◆ Documento

☆ ☆ ☆ ☆ ☆

Como ocurre siempre, cada hallazgo crea problemas que hay que resolver sobre la marcha. Al ver que estaba policromada, mi preocupación fue la conservación del color. A mi mente acudía con enojosa insistencia el recuerdo de la excavación de Heracleópoles del año 69.

            Aquella tarde fue de gran alegría en el grupo que me acompañaba. No puedo dejar de evocar, a este respecto, las inolvidables tardes de Baza, cuando el fresco de la sierra pone nota de bienestar en la ciudad calcinada durante el día. Solíamos tomar una copa en el bar de Eusebio antes de recogernos al hotel Mariquita donde gozábamos de las atenciones más que cordiales de la familia Morcillo, propietaria del establecimiento. El patio, con una fuente saltarina, ponía una nota de paz, compartida amigablemente con Marcelo Mastroiani, que a la sazón rodaba una película en las cercanías. Pues bien, aquella tarde comentábamos todo el equipo nuestro hallazgo. José María Santero, que por esas fechas iniciaba sus primeros estudios sobre la Antigüedad; Tere Tardio, M. Luisa de Luxán; mi mujer, Maria Eugenia Galve, Manolo Rabanal... Aunque éramos cautos en nuestros comentarios, la noticia había trascendido al pueblo con las consiguientes exageraciones de la imaginación popular, que hacía cálculos sobre el descubrimiento.

            Al día siguiente volvimos al campo. Pasamos la primera parte de la mañana limpiando la tumba, haciendo los croquis pertinentes y limpiando la estatua, labor de la que se encargó mi mujer, María Eugenia, ayudada por Mario Rabanal. Por consejo de un químico amigo se le dio una capa de laca para preservar el color. Muy pronto iba a empezar el calvario del descubrimiento, que, visto a los doce años, resulta un tanto bufo, pero que en aquellos días calurosos de julio me ocasionó no pocos sinsabores y un notorio desencanto.

            El problema era el siguiente. El cerro en el cual excavábamos había sido comprado hacía unos años por D. Vicente Lorente, vecino de Baza, quien había propiciado la excavación dando toda clase de facilidades para la primera campaña.  Entre ésta y la segunda, el yacimiento había sido adquirido por D. Pedro Durán en unas condiciones que yo, como director de la excavación, desconocía en sus detalles, detalles que afectaban a los límites exactos y a los tantos por ciento de los objetos que se encontrasen.

☆ ☆ ☆ ☆ ☆

◆ Datos disponibles

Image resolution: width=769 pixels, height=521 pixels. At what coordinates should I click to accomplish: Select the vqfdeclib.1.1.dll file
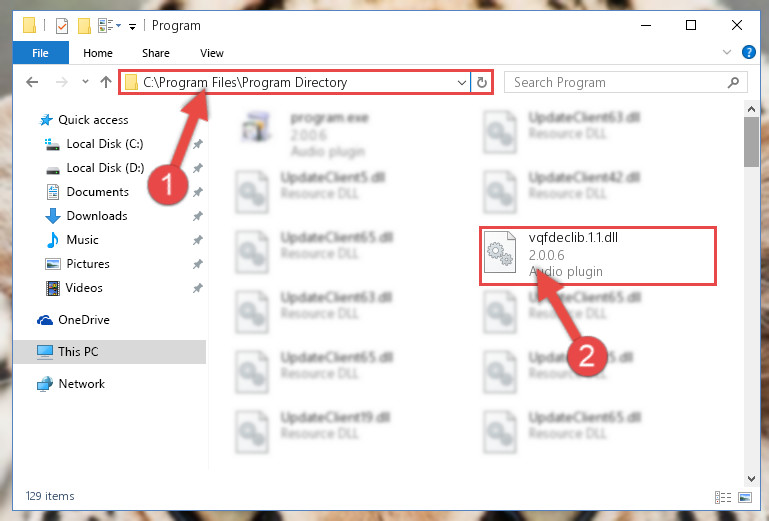coord(598,255)

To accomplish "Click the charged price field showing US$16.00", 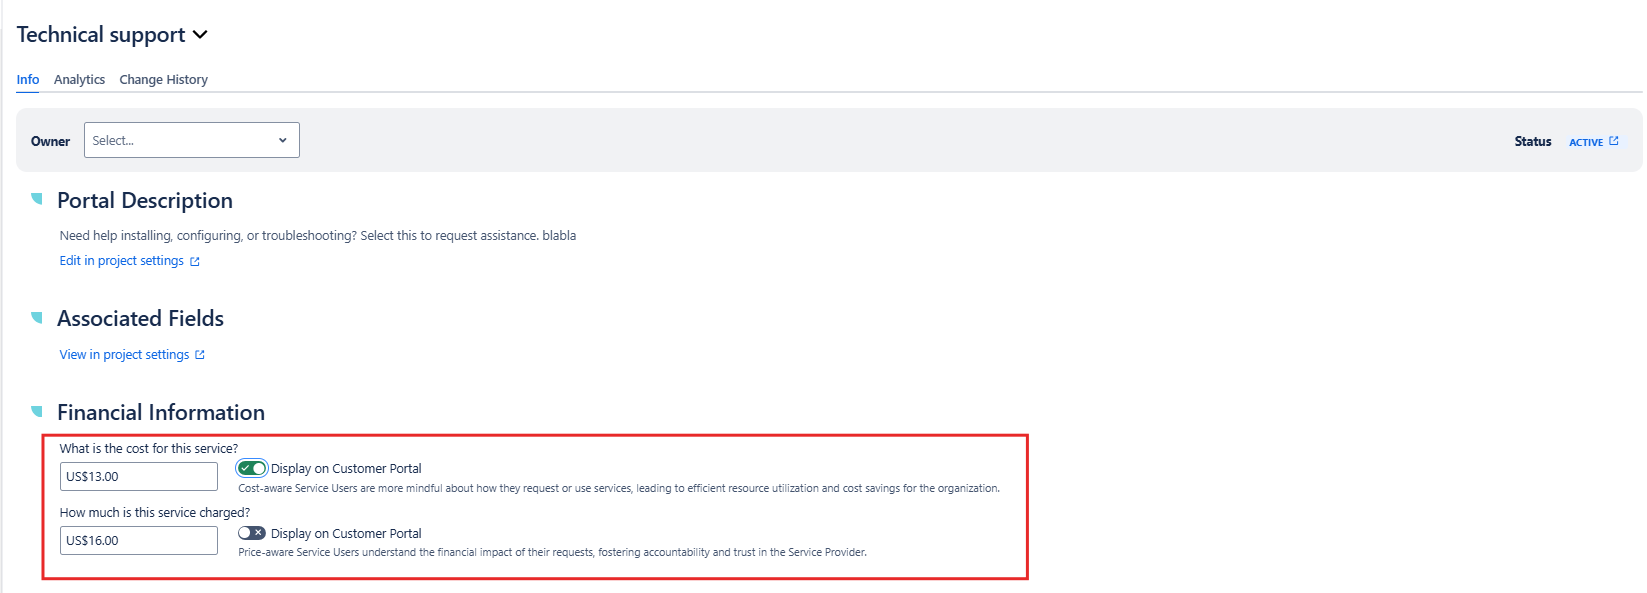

☆ ☆ ☆ ☆ ☆

◆ Qué se pide
¿Qué integrantes del equipo se nombran en el documento, en la enumeración que empieza por «José María Santero, que por esas fechas»? Escribe todos sus nombres.

◆ Resultado del ejercicio
- José María Santero
- Tere Tardio
- M. Luisa de Luxán
- Maria Eugenia Galve
- Manolo Rabanal